I was researching my sermon for this week, titled “Which Sexual Revolution?”, when I stumbled across The Emergency Contraception Web Site:
There are nearly two-dozen brands of pills that can be used for emergency contraception in the United States today. Plan B, which contains just the hormone progestin, is the only product specifically approved and marketed here as an emergency contraceptive pill. You can also use a different dose of a number of brands of regular birth control pills [emphasis mine]. While these are not sold specifically as emergency contraceptive pills, they have been proven safe and effective for preventing pregnancy in the few days after sex.
The site goes on to give a table showing brands of birth control pills, timetable, and recommended doses, in order to provide effective emergency contraception.
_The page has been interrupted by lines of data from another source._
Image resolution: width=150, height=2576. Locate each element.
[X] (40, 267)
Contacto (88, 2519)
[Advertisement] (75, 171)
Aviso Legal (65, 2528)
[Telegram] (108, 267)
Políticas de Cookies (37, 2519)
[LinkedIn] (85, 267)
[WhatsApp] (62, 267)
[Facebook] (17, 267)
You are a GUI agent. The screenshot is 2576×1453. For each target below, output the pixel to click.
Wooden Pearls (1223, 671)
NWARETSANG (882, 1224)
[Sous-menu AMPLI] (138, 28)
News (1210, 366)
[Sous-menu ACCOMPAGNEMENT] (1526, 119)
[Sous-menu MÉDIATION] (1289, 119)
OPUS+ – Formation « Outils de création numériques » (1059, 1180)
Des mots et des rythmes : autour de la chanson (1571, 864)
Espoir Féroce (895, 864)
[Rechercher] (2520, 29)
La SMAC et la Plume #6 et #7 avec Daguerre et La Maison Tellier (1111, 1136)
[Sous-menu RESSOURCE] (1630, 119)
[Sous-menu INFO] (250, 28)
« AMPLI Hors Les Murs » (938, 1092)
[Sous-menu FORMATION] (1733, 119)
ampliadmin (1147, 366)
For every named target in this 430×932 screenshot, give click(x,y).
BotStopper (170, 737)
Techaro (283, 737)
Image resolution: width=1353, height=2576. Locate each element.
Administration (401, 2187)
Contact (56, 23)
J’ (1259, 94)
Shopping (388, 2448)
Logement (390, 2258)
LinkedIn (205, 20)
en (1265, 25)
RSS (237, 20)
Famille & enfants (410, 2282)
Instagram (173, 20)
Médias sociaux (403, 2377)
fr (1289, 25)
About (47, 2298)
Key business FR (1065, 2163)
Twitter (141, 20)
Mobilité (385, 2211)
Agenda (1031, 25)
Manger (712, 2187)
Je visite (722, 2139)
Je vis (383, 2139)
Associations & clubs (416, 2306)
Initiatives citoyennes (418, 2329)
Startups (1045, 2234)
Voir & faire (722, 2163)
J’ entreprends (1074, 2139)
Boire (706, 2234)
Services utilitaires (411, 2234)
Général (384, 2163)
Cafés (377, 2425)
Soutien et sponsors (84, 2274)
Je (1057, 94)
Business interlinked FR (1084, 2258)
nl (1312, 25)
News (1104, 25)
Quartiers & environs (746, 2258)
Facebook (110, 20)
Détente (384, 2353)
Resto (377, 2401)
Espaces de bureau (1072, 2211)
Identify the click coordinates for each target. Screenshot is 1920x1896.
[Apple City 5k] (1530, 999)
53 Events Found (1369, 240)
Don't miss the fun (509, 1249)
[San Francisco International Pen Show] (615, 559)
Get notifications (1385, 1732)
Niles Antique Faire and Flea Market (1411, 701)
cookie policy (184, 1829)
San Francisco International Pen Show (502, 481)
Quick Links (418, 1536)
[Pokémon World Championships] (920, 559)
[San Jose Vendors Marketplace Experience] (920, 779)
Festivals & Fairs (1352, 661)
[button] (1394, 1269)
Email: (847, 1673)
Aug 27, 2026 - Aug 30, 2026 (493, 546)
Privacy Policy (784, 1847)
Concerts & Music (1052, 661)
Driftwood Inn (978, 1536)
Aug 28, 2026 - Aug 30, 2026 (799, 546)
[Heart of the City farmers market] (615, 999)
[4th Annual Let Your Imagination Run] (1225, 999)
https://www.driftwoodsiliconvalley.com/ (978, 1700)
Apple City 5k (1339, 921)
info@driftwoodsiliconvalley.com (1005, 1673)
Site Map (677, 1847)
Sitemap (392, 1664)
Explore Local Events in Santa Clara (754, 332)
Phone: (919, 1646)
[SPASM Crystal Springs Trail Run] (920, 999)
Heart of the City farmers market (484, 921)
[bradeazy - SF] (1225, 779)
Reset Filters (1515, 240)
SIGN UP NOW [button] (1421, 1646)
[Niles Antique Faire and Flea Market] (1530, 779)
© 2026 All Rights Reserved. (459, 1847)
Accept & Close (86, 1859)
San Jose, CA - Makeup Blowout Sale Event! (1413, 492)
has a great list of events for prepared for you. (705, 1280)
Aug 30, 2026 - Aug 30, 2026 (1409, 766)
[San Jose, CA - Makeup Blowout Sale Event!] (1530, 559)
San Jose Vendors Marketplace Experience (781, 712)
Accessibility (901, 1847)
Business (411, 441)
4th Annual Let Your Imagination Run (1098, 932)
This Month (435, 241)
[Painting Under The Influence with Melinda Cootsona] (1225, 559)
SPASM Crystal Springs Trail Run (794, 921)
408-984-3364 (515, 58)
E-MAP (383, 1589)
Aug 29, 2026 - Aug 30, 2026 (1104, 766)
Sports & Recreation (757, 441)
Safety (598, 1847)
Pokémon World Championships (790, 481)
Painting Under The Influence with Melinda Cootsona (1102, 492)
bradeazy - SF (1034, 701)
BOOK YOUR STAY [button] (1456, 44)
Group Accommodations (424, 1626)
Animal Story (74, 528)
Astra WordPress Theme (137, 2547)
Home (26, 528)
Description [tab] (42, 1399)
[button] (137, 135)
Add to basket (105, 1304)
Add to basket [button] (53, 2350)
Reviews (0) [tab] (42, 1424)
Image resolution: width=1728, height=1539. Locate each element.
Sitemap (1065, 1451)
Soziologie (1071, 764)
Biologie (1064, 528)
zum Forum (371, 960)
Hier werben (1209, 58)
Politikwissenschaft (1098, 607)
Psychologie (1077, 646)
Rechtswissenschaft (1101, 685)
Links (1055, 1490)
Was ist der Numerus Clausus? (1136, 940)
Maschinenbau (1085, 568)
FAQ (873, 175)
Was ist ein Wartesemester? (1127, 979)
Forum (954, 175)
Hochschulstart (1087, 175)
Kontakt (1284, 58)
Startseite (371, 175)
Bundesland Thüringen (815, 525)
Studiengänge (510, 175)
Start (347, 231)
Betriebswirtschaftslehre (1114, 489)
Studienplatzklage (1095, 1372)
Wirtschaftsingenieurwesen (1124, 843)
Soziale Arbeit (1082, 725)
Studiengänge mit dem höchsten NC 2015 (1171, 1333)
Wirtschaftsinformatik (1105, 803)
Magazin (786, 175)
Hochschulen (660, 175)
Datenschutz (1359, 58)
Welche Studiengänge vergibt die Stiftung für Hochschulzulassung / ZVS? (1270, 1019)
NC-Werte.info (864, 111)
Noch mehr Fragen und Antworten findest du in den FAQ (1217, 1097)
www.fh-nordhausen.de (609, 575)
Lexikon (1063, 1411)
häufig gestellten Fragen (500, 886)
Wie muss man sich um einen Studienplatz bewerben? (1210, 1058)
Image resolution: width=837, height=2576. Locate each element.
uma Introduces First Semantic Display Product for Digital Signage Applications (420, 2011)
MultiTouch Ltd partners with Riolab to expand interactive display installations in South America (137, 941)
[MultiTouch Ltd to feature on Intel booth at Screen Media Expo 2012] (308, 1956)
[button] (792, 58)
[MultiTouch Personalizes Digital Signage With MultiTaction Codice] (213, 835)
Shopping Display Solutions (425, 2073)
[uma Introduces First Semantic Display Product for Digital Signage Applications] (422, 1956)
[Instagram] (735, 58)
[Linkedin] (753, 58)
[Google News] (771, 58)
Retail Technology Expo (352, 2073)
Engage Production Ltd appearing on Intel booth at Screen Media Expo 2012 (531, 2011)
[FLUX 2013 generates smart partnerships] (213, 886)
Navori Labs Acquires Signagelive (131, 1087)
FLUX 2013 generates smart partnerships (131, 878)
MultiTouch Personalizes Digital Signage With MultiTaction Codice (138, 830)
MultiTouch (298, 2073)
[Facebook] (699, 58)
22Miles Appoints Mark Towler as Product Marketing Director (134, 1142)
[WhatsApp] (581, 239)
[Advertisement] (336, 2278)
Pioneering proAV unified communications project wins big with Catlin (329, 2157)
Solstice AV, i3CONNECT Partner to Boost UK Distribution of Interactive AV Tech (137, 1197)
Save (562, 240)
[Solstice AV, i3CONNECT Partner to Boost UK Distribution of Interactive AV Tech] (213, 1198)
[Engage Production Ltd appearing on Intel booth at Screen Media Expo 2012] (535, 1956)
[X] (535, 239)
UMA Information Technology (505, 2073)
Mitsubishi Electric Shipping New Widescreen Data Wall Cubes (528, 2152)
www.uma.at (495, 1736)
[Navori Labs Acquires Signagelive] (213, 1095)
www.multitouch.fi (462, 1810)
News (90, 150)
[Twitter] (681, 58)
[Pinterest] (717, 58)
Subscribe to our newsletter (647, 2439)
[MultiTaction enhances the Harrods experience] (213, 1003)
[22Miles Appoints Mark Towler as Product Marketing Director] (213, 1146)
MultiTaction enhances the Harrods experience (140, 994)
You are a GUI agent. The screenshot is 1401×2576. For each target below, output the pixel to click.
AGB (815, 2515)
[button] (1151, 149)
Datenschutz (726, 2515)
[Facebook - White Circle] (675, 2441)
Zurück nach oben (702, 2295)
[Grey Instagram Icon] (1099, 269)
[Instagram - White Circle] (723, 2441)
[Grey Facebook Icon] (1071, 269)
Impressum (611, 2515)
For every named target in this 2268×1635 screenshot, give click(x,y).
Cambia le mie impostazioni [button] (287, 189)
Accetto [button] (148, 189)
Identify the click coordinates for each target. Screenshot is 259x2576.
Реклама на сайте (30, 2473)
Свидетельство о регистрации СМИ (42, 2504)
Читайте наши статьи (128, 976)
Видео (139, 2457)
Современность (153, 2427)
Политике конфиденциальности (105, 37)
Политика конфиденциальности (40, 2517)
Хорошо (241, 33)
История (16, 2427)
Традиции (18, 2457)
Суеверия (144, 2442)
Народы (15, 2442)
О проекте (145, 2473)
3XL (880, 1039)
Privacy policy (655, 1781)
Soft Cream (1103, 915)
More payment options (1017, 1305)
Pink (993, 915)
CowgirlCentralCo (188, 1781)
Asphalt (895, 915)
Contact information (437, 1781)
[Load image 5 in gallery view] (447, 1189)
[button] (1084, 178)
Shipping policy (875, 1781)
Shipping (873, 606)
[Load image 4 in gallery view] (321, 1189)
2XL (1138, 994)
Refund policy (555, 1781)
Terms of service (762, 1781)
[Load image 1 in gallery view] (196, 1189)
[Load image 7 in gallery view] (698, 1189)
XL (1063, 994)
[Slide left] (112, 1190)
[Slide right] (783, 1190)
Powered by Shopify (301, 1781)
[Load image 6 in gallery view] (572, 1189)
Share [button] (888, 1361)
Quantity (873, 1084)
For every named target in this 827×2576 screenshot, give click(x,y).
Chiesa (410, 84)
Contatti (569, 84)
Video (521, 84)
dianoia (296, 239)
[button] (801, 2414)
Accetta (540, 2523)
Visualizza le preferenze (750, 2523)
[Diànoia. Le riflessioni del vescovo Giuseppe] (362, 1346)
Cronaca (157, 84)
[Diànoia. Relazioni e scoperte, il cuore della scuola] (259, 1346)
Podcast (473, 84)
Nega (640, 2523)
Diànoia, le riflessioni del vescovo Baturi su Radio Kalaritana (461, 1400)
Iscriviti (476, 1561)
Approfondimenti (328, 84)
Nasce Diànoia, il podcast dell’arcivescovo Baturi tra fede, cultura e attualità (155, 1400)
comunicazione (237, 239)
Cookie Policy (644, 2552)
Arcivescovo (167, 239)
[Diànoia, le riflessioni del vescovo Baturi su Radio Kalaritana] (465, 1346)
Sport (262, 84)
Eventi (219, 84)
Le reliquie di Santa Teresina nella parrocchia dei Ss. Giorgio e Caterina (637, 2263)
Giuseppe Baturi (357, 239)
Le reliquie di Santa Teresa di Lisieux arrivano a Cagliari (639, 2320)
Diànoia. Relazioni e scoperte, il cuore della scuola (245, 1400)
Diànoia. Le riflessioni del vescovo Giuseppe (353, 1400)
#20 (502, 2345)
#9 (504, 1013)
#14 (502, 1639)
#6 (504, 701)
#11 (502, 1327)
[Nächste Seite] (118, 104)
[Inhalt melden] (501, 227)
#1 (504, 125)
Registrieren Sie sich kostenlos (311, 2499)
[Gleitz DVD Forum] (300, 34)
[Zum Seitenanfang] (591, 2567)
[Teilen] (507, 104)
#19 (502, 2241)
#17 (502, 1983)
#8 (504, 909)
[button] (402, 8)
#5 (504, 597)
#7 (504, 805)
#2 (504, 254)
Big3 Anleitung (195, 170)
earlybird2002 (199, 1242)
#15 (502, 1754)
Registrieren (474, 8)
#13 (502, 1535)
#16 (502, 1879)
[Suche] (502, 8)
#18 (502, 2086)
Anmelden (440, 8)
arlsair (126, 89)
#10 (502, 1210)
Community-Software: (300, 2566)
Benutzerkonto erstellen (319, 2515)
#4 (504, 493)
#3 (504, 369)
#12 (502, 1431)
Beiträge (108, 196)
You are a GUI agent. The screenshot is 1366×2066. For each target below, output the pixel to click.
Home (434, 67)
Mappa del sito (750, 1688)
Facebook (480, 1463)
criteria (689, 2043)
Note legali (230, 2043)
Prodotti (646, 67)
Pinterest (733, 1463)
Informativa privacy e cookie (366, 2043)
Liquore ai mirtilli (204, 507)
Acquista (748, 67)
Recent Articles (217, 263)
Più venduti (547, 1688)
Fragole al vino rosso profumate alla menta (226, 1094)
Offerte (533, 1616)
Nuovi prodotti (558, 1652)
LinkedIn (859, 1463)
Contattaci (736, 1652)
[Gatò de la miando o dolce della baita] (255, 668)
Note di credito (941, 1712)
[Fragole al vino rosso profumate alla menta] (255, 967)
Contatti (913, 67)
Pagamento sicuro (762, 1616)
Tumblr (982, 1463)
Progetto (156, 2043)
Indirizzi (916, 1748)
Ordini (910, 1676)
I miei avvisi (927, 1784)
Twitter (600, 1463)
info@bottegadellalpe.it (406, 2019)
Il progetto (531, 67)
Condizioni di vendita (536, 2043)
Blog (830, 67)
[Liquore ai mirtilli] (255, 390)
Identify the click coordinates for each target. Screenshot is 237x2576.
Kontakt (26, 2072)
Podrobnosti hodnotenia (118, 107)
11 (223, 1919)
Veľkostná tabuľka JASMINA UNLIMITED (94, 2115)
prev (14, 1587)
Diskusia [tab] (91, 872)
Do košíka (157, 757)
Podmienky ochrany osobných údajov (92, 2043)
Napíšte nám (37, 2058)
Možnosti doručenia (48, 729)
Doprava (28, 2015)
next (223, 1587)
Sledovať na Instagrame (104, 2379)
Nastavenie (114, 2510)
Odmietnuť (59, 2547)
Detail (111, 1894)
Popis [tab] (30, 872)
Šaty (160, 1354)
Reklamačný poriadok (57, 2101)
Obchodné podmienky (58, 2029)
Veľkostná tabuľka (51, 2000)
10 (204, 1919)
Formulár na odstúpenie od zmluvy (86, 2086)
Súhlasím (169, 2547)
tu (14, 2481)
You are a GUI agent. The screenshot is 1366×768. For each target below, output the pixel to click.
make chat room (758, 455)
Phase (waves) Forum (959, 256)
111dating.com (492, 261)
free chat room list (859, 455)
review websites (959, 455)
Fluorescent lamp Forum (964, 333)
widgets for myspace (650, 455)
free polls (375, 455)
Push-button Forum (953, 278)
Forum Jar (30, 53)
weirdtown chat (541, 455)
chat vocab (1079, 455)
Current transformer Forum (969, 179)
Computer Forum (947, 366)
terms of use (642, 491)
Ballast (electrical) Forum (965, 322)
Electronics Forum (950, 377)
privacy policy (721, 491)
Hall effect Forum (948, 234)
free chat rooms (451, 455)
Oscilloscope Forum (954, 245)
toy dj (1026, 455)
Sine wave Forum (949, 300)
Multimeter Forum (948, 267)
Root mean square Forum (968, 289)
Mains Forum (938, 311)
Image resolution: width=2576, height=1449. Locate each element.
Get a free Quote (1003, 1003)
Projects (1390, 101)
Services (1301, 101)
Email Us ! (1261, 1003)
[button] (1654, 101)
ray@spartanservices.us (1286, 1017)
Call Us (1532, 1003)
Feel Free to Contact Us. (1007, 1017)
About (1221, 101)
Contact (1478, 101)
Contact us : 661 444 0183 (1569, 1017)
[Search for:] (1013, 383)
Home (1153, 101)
Given how difficult it can be to obtain over-the-counter emergency contraception here in the United States — when pharmacists may refuse to provide emergency contraception for “moral reasons” (translation: religious reasons) — this is information that every sexually active heterosexual person should have. For that matter, this is information that should be available anywhere in the world.
What will you do if the condom breaks, and you don’t have the financial resources to welcome a new child into the world?
I wish someone had told this blogger about the birth control dosage. She went through hell and high water to get emergency contraception. And failed.
A minor quibble: not everyone who objects to “morning after” pills is necessarily objecting
out of religious reasons. An objection can be moral (this is wrong) without being tied to religion.
Yes, probably most *are* tied to religion (tied by religion too), but not all.